Bonnie lavou o rosto numa das torneiras que ficavam do lado de fora da casa e saiu pelo quintal dos fundos para ir até o bosque. Fora acompanhado apenas por um livro e duas garrafas de água.
O extenso gramado dominava por completo a visão. Árvores - finas e grossas - por todas as partes faziam com que qualquer ser-humano se tornasse um mero recheio em toda combinação.
A distância para sua casa já era considerável, em que pese ambos conseguirem se enxergar dos dois lados. Bonnie dormiu recostado a uma das árvores, deixando o livro à sua direita e as garrafas enfiadas em seus shorts justos.
Apenas um forte cheiro de queimado e um murmurinho fizeram com que ele acordasse. Nem sequer poderia ser considerado um cochilo, não havia durado nem trinta minutos.
Quando se levantou, logo sentiu o forte odor de fogo pelas árvores. A curiosidade o tomou, mas não subiria nas árvores para melhor compreensão pelo seu medo de altura.
Além do cheiro desagradável de queima, havia também sons que vazavam por entre as árvores. Sons desconhecidos, mas semelhantes a vozes de pessoas numa linguagem que Bonnie não conseguia decifrar.
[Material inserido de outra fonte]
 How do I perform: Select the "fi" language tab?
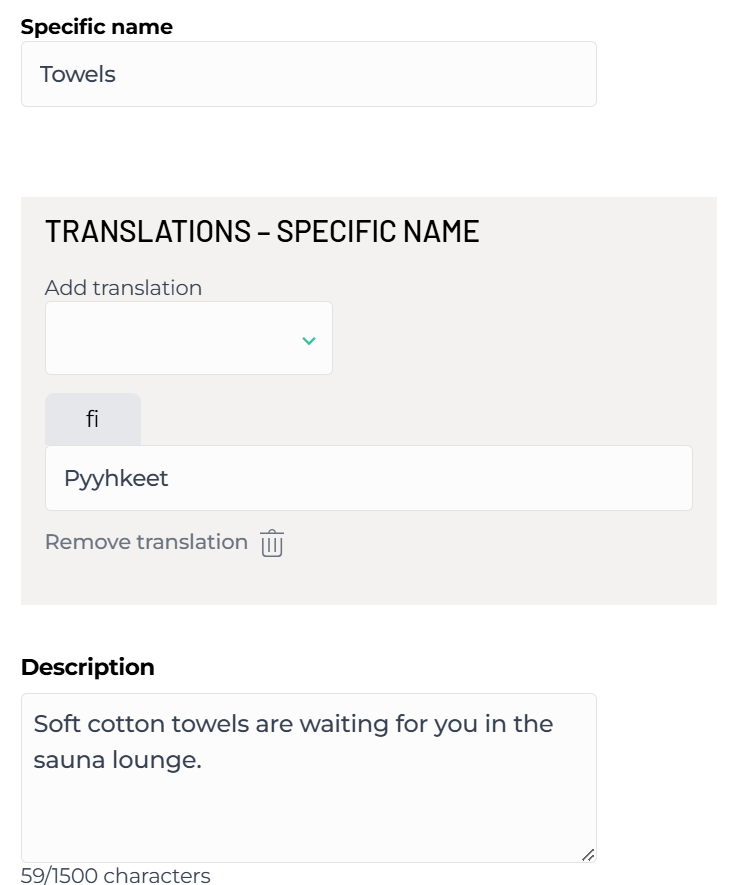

Cansado de procurar, Bonnie bebeu a última das suas garrafas e quando olhava para o céu, enxergou fumaça. Como se alguém o estivesse chamando ou pedindo por ajuda, como nos filmes quando alguém está perdido em uma ilha e isolado de toda civilização.
Curiosamente, a fumaça vinha da frente, mais a frente e próximo à sua casa do que como ele estava procurando - distante e isolada.
Quanto mais Bonnie caminhava, mais os murmúrios aumentavam. Mais a fumaça sucumbia e quando percebesse, já estaria perdido frente a uma fenda negra e apodrecida no centro das árvores.
Qualquer preparação emocional sumiria num segundo perante aquela imagem vista por Bonnie. Uma cratera obscurantista no meio do bosque. Um vácuo que cortava o sólido chão do bosque, apodrecendo cada vida em seu entorno.
Bonnie sacolejou a cabeça várias vezes, achava que estava a sonhar. Evitou se aproximar por seu medo de altura, mas a de se dizer que a curiosidade falara mais alto.
Quando decidiu olhar para baixo, o que viu foi um grande vazio negro emanando sussurros e pedidos de ajuda.
Tontura, palpitações aceleradas, náusea. Sintomático. Bonnie levava as mãos ao rosto enquanto caminhava para trás até sentar-se no chão.
A ideia de calcular a distância não fora ruim, mas quando jogou uma de suas garrafas pelo buraco, sequer pôde ver, ouvir ou sentir a distância da queda do objeto.
O fundo escuro suficiente era para atacar seu medo por altura e Bonnie relutou, lutou, persistiu, mas desmaiou.
Quinze minutos depois, levantou-se com dores na cabeça e aparentava estar exausto. Quando se ergueu do chão, viu sua garrafa - a que havia usado para calcular a altura - no chão, logo a sua frente. Nada aconteceu? Pensou ele.
Lembrou-se na hora do que havia acontecido, mas tratou salvar o acontecimento apenas como um mero pesadelo que qualquer criança poderia ter. Não seria algo especial.
— Bonnie! Bonnie! - os gritos vindo de sua casa eram audíveis no meio do bosque. Phillips gesticulava também com as mãos para que seu filho retornasse para ajudar com o trabalho.
Bonnie pegou a segunda garrafa do chão, enfiou no short junto à outra e voltou para casa, ainda que olhasse para trás com desconfiança e medo do que havia acontecido.